Qual è il cambiamento singolo più efficace per correggere l'aspetto plastico?
Aggiungi un prompt negativo che lo colpisca esplicitamente: plastic, smooth skin, airbrushed, poreless, doll-like, flawless. Da solo produce un miglioramento visibile sulla maggior parte dei checkpoint realistici, anche prima di regolare sampler o CFG.
Mi serve una GPU dedicata o posso usare strumenti cloud?
Per i workflow SDXL locali è consigliata una GPU NVIDIA dedicata con almeno 8 GB di VRAM. Se non ce l'hai, strumenti cloud come Seavid AI danno accesso a modelli di alta qualità tramite browser, con meno controllo sui parametri rispetto a una configurazione locale.
Cosa offre più fotorealismo: Stable Diffusion o Flux?
Flux produce in genere un fotorealismo di qualità superiore, con anatomia e aderenza al prompt migliori, ma richiede 12+ GB di VRAM anche quantizzato e ha un ecosistema LoRA più piccolo. SDXL resta la scelta pratica per la maggior parte degli utenti grazie alla sua enorme libreria di modelli community, agli strumenti maturi e ai requisiti hardware inferiori.
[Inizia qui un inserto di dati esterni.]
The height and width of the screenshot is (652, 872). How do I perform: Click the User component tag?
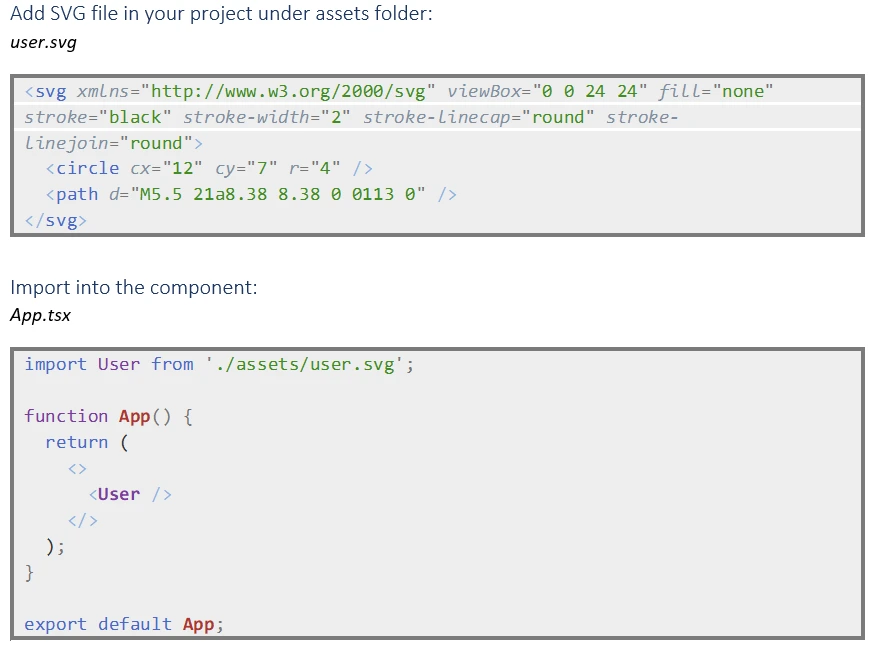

Per i risultati migliori su hardware di fascia alta, Flux Dev in GGUF Q8 è attualmente la scelta locale principale.
Quanto conta la scelta del sampler per il realismo della pelle?
Molto. DPM++ 2M SDE Karras e DPM++ 3M SDE Karras preservano il rumore ad alta frequenza che si traduce nella texture della pelle. Passare da Euler a a DPM++ SDE Karras può migliorare il realismo della pelle più di un cambio di modello, soprattutto sui checkpoint SDXL.